### Set problem
Proceed with the text about tennis player Brian Garrow, picking up after its final sentence.
--- START Text ---
Brian Garrow
- Country (sports): United States
- Born: April 8, 1968 (age 57) Santa Clara, CA, United States
- Height: 5 ft 8 in (1.73 m)
- Turned pro: 1988
- Retired: 1993
- Plays: Right-handed
- Prize money: US$242,556

Singles
- Career record: 12–27
- Career titles: 0
- Highest ranking: No. 93 (October 28, 1990)

Doubles
- Career record: 40–43
- Career titles: 2
- Highest ranking: No. 42 (August 12, 1991)

= Brian Garrow =

American tennis player

Brian Garrow (born April 8, 1968) is a former professional tennis player from the United States.

Garrow competed in doubles events from 1988 through 1992, winning two titles and reaching a top ranking of World No. 42 in 1991.
--- END Text ---
--- START Records shown ---
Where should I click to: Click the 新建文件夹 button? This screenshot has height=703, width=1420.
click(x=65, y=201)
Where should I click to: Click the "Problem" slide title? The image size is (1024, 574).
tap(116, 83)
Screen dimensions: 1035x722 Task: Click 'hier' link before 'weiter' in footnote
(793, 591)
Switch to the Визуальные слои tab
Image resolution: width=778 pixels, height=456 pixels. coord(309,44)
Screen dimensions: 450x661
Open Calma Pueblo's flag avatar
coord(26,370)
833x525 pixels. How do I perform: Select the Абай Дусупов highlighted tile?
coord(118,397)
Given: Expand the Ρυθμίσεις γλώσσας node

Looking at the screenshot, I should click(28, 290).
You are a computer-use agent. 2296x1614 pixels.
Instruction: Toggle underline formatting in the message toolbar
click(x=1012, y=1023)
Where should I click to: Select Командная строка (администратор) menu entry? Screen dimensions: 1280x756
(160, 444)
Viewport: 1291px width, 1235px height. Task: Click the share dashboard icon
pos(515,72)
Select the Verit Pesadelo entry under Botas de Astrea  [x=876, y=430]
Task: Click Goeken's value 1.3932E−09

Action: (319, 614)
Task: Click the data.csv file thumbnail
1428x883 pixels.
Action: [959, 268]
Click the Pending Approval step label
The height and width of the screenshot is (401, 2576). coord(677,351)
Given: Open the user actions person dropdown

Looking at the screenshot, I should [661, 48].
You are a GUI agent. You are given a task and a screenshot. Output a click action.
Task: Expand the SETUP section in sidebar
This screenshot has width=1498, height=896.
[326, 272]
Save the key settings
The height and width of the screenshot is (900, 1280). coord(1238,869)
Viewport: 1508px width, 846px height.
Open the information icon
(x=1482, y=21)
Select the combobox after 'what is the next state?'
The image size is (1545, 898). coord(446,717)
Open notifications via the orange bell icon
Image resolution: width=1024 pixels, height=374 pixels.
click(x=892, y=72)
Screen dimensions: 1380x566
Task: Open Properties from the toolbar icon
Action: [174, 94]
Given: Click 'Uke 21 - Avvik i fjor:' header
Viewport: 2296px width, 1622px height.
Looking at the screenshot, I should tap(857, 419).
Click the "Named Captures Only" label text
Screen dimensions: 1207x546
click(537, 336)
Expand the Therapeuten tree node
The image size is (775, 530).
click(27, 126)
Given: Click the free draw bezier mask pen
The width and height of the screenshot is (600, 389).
--- END Records shown ---
### Output below
Garrow's top singles ranking was World No. 93, achieved in late October 1990. He captured one challenger tournament, the 1989 Winnetka Challenger, and reached the semi-finals in one Grand Prix event, the 1990 Rio de Janeiro Open. Garrow played on the tour in singles from 1988 through 1991, competing in challenger events.

Garrow was a three-time all-American at UCLA. He was the first player in the 1980s to reach the NCAA finals for both the singles and doubles tournament in the same year, 1988, winning the doubles partnering Patrick Galbraith. He lost in the singles final to Robbie Weiss of Pepperdine.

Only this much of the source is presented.